Individual budgets offer new choices but debate urgently needed says report
New moves towards transferring the purchasing power of the public sector towards individual users of public services are radical and empowering. However a debate is urgently needed on the way these reforms are to be implemented, according to a major new report.
Commissioning for personalization: from the fringes to the mainstream, a new report by the PMPA and the Centre for Public Service Partnerships (CPSP@LGiU), authored by Dr Catherine Needham of Queen Mary, University of London; discusses increasing choice by personalising budgets of public service users.

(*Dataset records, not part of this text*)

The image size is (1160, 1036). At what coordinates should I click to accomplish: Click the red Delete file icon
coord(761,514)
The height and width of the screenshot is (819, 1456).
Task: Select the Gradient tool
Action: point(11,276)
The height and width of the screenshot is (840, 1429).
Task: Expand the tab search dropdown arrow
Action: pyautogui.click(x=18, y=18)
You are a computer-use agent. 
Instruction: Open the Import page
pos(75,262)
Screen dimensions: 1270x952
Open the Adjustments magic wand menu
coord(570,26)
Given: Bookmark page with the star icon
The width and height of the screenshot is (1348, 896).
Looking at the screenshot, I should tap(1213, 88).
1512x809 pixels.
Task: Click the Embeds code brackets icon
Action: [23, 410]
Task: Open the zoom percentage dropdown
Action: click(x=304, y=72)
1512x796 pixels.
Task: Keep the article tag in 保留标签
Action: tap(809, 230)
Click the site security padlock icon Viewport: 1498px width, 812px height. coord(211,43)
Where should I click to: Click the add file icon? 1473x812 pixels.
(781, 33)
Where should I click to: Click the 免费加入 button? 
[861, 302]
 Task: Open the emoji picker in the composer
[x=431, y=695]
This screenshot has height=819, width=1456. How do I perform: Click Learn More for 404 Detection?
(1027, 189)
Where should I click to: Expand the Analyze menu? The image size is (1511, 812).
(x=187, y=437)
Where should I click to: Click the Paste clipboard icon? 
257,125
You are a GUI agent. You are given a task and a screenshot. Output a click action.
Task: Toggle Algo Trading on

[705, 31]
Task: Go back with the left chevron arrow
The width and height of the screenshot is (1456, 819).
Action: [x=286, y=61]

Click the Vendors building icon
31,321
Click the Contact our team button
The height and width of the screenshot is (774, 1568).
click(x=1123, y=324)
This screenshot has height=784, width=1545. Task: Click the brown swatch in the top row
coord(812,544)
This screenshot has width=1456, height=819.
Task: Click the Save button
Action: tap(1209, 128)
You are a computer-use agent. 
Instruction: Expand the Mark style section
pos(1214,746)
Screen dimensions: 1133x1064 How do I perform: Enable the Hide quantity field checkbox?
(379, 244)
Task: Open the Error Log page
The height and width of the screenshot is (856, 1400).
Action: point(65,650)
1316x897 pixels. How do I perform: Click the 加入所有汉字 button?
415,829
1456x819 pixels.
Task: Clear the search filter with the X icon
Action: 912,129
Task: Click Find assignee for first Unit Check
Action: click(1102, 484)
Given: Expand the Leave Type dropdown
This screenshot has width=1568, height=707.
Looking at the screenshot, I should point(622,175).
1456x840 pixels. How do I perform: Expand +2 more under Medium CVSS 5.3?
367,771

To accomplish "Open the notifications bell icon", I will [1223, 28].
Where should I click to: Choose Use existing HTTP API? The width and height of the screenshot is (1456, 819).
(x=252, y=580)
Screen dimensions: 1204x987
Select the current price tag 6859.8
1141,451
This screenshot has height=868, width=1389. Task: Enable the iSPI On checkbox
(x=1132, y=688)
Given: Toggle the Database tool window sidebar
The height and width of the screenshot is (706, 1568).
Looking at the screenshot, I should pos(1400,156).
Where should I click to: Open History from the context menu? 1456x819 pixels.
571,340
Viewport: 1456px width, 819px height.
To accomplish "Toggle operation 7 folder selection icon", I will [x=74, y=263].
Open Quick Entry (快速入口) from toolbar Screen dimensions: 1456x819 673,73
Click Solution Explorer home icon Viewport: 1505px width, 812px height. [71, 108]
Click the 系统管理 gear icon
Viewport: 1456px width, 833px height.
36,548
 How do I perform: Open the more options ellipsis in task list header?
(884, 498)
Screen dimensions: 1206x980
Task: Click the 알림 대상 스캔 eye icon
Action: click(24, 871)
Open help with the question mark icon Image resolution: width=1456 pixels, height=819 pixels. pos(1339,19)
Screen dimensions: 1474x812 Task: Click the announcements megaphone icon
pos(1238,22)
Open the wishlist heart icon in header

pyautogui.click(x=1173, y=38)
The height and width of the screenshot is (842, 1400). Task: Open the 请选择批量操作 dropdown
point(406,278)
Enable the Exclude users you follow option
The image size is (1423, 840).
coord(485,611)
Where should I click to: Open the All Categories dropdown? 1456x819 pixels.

The initiative has strong support across the political spectrum and moves towards eventual implementation are expected to progress under the new coalition Government. In healthcare, there are already plans to tailor health provision around the individual, including personal health budgets, while employment services are increasingly offering personal adviser models and pupil-led approaches to building design and teaching are under development.
As procurement and much of commissioning moves to users of public services, the public sector’s role must become smaller and more strategic – assessing need and allocating money; managing markets; and light touch regulation. This change provides significant opportunities for financial savings. However, there are areas of concern that will also need to be addressed. For example how to deal with a service user who has not spent their ‘payment’ in accordance with their assessed need and consequently has cause to require further access to public services.
John Tizard, Director of the Centre for Public Service Partnerships said: "The move towards individual budgets is unstoppable. However we urgently need a debate on the practical and ethical matters involved, to ensure the new options are truly effective. Public sector commissioners and providers will have to change, in recognition that the citizen is now in the driving seat."